- What to work on: Reproduce all the entries exactly and keep the pictures out.
Working data Block Start
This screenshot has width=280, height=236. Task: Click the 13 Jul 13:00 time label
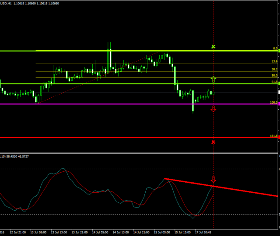(x=60, y=232)
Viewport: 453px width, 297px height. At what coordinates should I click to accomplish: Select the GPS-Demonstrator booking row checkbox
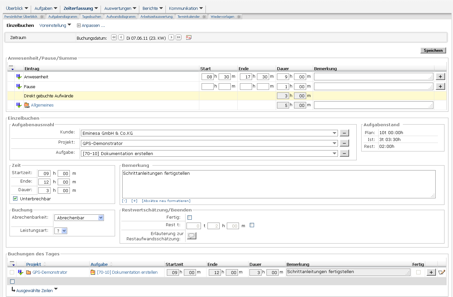(x=12, y=272)

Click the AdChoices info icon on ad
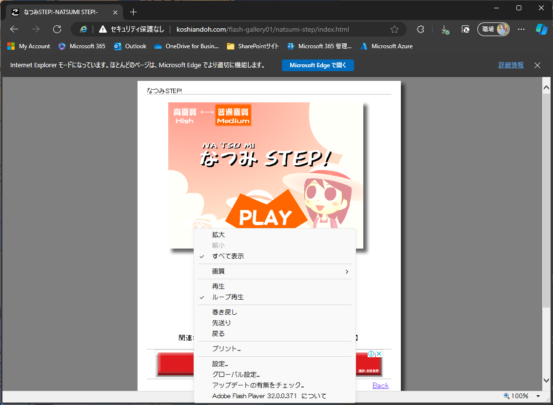coord(371,354)
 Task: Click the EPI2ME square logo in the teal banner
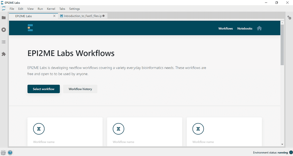click(30, 28)
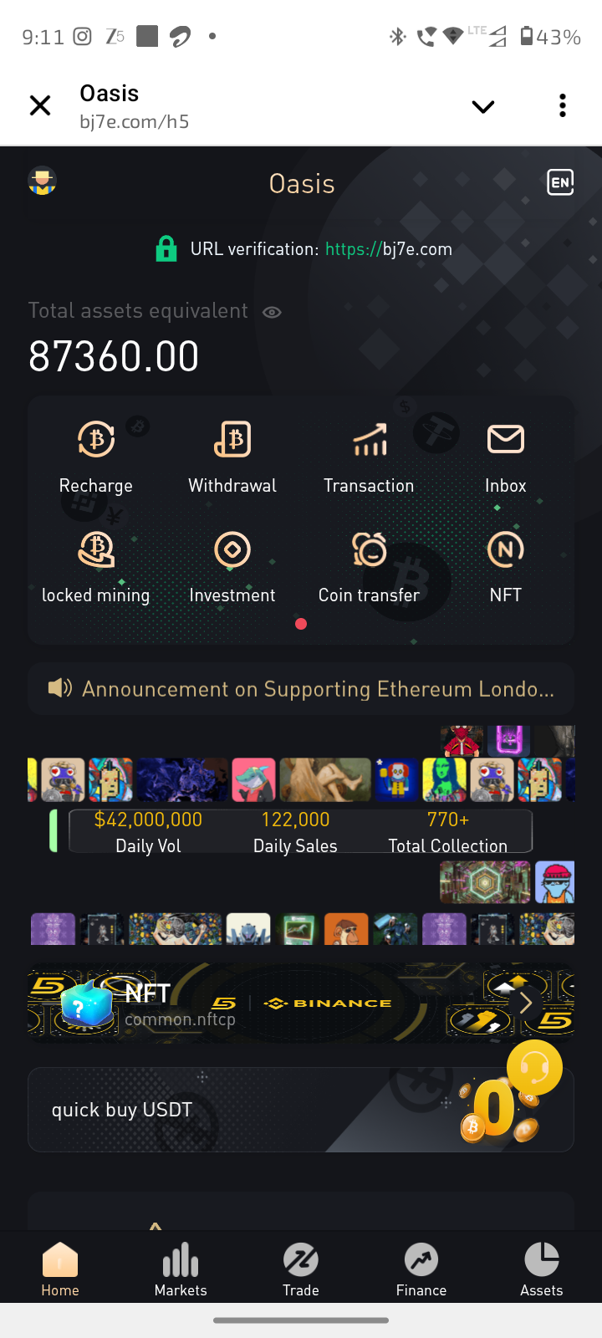Go to the Assets tab
This screenshot has width=602, height=1338.
542,1269
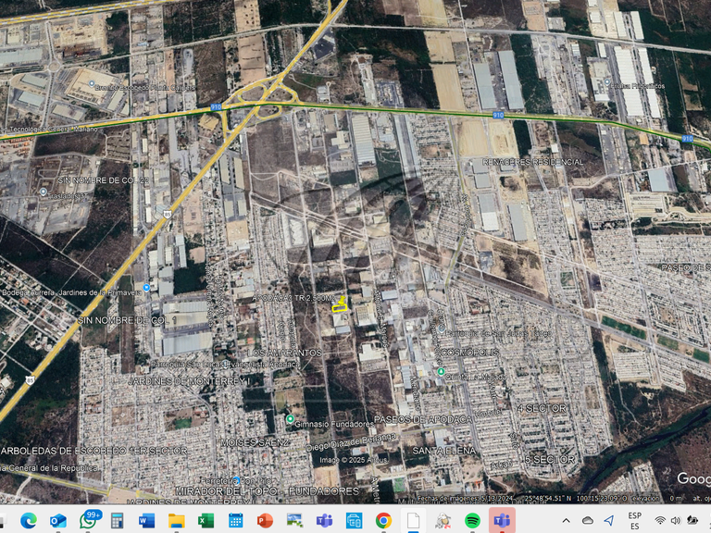Open Outlook from the taskbar
Image resolution: width=711 pixels, height=533 pixels.
58,520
Working data Block End
- Exercise answer:
This screenshot has width=280, height=236. Task: Click the 13 Jul 13:00 time label
(x=60, y=232)
Viewport: 453px width, 297px height. At what coordinates should I click to accomplish: Select the GPS-Demonstrator booking row checkbox
(x=12, y=272)

Click the AdChoices info icon on ad
coord(371,354)
 Task: Click the EPI2ME square logo in the teal banner
click(30, 28)
Go to the Assets tab
This screenshot has width=602, height=1338.
542,1269
Open Outlook from the taskbar
Image resolution: width=711 pixels, height=533 pixels.
58,520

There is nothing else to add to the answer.